# chaque



## Labulla

"L’adoption du décret prévoit la suppression de _chaque _alternative à l'incarceration pour les soupçonnés de viol"
Va bene usare la parola _chaque_ per tradurre "ogni", considerando che in questo contesto significa "ogni = tutte"?
Merci beaucoup


----------



## itka

Je ne crois pas qu'on puisse dire "chaque" ici.
La formulation normale serait :
"L’adoption du décret prévoit la suppression de *toute*alternative à l'incarcération pour les soupçonnés de viol".


----------



## Labulla

Merci itka, ça signifie "de toutes les alternatives à..." donc?


----------



## Schrodinger's_Cat

Je dirais: L'adoption du décret-loi la suppression de toute alternative ...


----------



## Nicomon

Labulla said:


> Merci itka, ça signifie "de toutes les alternatives à..." donc?



Oui... et non.  À mon avis, _toute _ a vraiment ici le sens de _n'importe laquelle/quelque alternative que ce soit.  _ Le même sens que l'anglais "any".



BenVitale said:


> Je dirais: L'adoption du décret-loi la suppression de toute alternative ...


Il ne manque pas quelque chose, ici?  Je ne supprimerais pas _prévoit._ 

Pour ce qui est de _décret-loi_ plutôt que _décret_,  j'imagine que _décret-loi _est plus précis... mais on ne sait pas ce que l'auteur a écrit dans la version originale.

_ _ _

Énoncé du problème 1: Pouvez-vous mettre à jour le fil de discussion en le reprenant à partir de "Pour ce qui" et en allant jusqu'à "la version originale.", avec "l'auteur" remplacé par "le rédacteur" ?
Énoncé du problème 2:
Répondez à ces questions sur le fil de discussion :
(a) Quel mot itka propose-t-il à la place de « chaque » ?
(b) D'après Nicomon, « toute » a ici le même sens que quel mot anglais ?
(c) Quel mot Nicomon ne supprimerait-il pas ?
Les données n'ont aucun rôle ici.

Données sources:
_ _ _

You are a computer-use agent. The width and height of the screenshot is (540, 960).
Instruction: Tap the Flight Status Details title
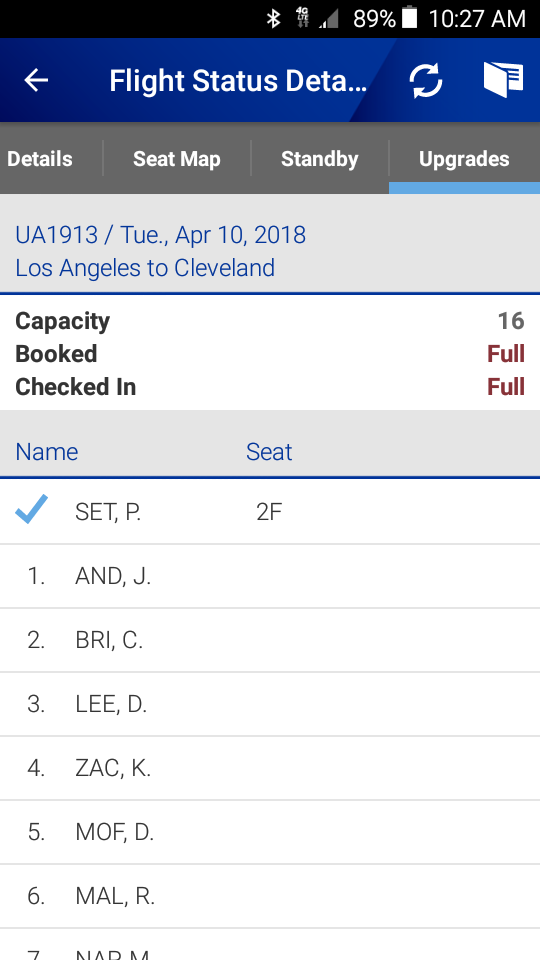tap(238, 80)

_ _ _

Réponse complète 1:
Pour ce qui est de _décret-loi_ plutôt que _décret_,  j'imagine que _décret-loi _est plus précis... mais on ne sait pas ce que le rédacteur a écrit dans la version originale.

Réponse complète 2:
(a) « toute »
(b) « any »
(c) « prévoit »